WORK INSTRUCTIONS: Can you copy out the material below, word for word, for the stretch from its first line through the line containing "meals (601, 203)", with both of those lines included?

-- begin DATA --

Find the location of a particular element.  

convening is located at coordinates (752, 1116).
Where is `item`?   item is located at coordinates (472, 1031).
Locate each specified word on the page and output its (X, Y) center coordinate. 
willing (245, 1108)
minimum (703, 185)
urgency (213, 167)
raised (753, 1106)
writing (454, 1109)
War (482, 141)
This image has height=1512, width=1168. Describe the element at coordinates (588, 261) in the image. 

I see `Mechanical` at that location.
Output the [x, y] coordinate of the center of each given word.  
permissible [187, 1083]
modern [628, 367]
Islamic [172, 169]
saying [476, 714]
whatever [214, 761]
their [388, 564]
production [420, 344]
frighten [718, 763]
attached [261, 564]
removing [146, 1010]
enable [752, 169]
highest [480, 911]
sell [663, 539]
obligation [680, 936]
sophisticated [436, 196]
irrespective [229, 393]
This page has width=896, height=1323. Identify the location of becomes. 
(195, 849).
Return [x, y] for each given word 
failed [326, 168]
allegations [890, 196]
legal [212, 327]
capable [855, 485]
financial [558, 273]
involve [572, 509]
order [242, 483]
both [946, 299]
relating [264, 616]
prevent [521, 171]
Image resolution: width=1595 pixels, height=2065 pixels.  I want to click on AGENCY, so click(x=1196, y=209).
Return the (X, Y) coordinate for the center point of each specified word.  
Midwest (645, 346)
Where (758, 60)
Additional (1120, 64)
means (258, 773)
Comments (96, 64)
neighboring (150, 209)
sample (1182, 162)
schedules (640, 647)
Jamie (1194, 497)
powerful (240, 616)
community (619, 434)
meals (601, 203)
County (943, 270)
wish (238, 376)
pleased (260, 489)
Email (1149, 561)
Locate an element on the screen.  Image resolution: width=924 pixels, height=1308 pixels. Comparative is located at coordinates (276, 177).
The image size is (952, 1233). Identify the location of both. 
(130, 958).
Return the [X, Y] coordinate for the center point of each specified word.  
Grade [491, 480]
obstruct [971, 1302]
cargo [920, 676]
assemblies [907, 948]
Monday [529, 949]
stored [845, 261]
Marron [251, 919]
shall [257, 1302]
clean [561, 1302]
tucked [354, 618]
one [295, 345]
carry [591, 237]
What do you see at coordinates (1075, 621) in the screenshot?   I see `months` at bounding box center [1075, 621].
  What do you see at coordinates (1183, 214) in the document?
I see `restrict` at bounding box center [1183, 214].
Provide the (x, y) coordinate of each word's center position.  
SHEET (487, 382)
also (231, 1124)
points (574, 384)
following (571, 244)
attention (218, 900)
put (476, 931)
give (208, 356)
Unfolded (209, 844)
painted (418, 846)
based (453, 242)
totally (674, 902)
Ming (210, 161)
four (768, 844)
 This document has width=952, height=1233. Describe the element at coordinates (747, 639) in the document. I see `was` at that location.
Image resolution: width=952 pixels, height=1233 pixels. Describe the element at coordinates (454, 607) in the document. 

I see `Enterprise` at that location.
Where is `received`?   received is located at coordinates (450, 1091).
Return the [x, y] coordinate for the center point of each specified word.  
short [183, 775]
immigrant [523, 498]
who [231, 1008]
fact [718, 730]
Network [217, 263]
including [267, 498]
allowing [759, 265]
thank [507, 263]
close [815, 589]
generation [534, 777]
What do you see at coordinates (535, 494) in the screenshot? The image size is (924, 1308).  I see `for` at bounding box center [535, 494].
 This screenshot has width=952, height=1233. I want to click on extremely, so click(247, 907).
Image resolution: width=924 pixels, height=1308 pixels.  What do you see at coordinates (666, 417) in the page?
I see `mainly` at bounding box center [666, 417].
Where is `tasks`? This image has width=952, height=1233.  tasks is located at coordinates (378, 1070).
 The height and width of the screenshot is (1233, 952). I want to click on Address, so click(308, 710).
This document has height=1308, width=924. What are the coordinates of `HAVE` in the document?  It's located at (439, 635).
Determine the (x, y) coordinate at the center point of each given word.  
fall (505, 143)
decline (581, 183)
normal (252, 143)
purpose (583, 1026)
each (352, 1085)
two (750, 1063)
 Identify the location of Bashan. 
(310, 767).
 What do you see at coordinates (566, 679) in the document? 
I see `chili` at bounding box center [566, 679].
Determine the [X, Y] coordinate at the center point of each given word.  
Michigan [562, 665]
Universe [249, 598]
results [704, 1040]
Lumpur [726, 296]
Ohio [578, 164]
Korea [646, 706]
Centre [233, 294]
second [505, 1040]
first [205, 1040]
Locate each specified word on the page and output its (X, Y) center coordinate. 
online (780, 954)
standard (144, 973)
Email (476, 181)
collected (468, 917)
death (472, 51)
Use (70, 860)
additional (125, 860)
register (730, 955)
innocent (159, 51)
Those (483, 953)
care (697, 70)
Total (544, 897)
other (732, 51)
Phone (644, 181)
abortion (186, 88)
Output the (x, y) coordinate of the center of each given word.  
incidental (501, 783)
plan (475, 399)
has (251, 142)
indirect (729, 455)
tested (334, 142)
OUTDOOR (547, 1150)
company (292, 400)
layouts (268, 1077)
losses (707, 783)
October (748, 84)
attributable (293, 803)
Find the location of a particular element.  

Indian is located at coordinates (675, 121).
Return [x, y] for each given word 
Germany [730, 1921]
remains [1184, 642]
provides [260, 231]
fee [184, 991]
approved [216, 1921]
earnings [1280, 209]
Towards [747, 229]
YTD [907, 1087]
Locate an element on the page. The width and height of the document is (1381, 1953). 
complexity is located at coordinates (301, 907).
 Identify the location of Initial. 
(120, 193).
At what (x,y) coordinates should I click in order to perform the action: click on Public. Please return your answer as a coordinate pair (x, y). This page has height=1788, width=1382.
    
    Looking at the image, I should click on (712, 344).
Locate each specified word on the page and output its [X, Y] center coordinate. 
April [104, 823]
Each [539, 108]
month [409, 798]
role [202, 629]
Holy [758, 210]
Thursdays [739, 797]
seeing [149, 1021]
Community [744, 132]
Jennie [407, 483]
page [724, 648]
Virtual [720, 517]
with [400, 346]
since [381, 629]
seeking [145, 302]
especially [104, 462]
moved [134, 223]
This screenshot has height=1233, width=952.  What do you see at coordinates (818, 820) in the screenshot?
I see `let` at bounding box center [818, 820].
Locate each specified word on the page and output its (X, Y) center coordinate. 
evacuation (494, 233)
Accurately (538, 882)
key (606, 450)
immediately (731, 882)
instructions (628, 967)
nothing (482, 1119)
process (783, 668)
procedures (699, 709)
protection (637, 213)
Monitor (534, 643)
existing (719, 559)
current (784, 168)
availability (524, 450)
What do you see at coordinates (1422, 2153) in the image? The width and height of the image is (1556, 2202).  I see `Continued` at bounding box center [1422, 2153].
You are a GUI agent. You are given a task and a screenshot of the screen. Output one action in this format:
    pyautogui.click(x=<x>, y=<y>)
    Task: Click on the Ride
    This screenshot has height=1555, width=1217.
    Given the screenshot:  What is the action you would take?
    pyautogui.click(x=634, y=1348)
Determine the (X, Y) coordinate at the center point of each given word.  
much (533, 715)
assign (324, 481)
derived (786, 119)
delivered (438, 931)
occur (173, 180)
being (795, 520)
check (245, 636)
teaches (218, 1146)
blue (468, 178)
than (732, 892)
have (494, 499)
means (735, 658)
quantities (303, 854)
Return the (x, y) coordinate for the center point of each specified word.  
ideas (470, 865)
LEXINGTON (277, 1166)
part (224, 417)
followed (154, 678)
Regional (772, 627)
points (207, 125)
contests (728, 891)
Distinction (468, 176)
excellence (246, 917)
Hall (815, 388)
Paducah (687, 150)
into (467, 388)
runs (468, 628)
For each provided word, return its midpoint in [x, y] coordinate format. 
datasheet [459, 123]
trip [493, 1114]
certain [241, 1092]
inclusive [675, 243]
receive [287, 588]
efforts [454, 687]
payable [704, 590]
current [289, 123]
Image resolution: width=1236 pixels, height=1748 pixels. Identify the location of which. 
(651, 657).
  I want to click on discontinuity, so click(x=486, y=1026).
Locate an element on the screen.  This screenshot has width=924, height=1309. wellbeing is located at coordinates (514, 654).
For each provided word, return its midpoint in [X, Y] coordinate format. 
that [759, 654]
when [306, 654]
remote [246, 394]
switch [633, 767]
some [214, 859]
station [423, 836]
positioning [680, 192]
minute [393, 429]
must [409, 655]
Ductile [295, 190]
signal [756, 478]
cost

-- end DATA --

ANSWER TO THE EXERCISE:
Find the location of a particular element.  

convening is located at coordinates (752, 1116).
Where is `item`?   item is located at coordinates (472, 1031).
Locate each specified word on the page and output its (X, Y) center coordinate. 
willing (245, 1108)
minimum (703, 185)
urgency (213, 167)
raised (753, 1106)
writing (454, 1109)
War (482, 141)
This image has height=1512, width=1168. Describe the element at coordinates (588, 261) in the image. 

I see `Mechanical` at that location.
Output the [x, y] coordinate of the center of each given word.  
permissible [187, 1083]
modern [628, 367]
Islamic [172, 169]
saying [476, 714]
whatever [214, 761]
their [388, 564]
production [420, 344]
frighten [718, 763]
attached [261, 564]
removing [146, 1010]
enable [752, 169]
highest [480, 911]
sell [663, 539]
obligation [680, 936]
sophisticated [436, 196]
irrespective [229, 393]
This page has width=896, height=1323. Identify the location of becomes. 
(195, 849).
Return [x, y] for each given word 
failed [326, 168]
allegations [890, 196]
legal [212, 327]
capable [855, 485]
financial [558, 273]
involve [572, 509]
order [242, 483]
both [946, 299]
relating [264, 616]
prevent [521, 171]
Image resolution: width=1595 pixels, height=2065 pixels.  I want to click on AGENCY, so click(x=1196, y=209).
Return the (X, Y) coordinate for the center point of each specified word.  
Midwest (645, 346)
Where (758, 60)
Additional (1120, 64)
means (258, 773)
Comments (96, 64)
neighboring (150, 209)
sample (1182, 162)
schedules (640, 647)
Jamie (1194, 497)
powerful (240, 616)
community (619, 434)
meals (601, 203)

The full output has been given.